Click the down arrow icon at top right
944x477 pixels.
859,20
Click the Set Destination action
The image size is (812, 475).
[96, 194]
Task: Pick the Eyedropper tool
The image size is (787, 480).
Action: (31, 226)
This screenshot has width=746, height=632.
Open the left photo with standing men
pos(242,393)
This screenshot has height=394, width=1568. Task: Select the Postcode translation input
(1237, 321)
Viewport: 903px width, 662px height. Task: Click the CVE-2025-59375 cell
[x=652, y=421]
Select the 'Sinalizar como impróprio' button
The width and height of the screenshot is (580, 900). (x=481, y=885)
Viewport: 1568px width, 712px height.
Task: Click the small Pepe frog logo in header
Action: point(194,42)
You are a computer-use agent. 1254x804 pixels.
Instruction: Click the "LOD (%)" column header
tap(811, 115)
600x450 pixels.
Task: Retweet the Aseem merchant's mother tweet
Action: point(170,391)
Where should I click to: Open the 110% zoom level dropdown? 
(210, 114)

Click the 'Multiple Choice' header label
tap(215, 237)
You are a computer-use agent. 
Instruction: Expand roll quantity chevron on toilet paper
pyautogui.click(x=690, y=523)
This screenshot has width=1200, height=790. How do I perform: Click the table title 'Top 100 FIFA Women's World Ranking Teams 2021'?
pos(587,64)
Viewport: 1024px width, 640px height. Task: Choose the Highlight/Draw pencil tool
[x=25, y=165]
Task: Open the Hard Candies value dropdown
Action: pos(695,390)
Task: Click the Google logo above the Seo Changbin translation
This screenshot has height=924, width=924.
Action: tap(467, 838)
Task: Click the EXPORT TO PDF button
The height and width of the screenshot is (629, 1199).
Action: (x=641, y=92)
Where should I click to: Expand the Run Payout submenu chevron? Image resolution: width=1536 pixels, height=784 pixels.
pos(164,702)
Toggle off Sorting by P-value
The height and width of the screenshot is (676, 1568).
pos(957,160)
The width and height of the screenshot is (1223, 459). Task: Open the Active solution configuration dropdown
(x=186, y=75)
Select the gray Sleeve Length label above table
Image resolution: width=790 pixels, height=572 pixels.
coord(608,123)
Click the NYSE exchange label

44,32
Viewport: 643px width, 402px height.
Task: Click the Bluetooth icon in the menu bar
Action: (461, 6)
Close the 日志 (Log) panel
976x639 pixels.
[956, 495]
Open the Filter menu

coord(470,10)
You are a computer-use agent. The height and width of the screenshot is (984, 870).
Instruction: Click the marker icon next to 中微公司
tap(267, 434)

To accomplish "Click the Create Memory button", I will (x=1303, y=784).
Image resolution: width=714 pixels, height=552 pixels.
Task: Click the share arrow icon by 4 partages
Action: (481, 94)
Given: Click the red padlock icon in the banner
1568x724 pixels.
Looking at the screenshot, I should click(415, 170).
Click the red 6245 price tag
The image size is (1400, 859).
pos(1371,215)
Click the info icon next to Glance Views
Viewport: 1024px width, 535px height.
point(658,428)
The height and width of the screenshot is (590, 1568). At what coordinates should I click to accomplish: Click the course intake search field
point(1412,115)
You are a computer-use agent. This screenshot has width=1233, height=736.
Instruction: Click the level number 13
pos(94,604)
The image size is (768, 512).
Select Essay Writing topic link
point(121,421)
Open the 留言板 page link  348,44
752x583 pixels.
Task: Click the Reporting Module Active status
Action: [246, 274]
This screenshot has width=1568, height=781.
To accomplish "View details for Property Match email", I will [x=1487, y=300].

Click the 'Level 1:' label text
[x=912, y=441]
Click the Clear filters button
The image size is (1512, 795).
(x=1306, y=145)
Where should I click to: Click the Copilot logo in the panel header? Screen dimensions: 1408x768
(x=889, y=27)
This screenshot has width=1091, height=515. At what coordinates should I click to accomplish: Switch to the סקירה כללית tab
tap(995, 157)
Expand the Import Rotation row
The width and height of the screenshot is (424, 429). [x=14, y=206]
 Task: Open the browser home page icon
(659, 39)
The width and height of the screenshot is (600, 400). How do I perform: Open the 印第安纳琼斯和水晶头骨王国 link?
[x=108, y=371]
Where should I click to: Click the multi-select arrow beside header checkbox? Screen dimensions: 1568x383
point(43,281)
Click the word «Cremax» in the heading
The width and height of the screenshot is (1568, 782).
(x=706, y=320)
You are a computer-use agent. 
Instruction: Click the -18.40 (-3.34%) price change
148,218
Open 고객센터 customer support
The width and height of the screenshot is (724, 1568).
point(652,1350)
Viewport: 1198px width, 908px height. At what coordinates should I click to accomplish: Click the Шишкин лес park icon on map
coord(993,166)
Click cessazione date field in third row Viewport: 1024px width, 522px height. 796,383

» **PROBLEM STATEMENT**: Across the listing, how many lines contain "above"? State the number and nothing else.

» **REPLY**: 2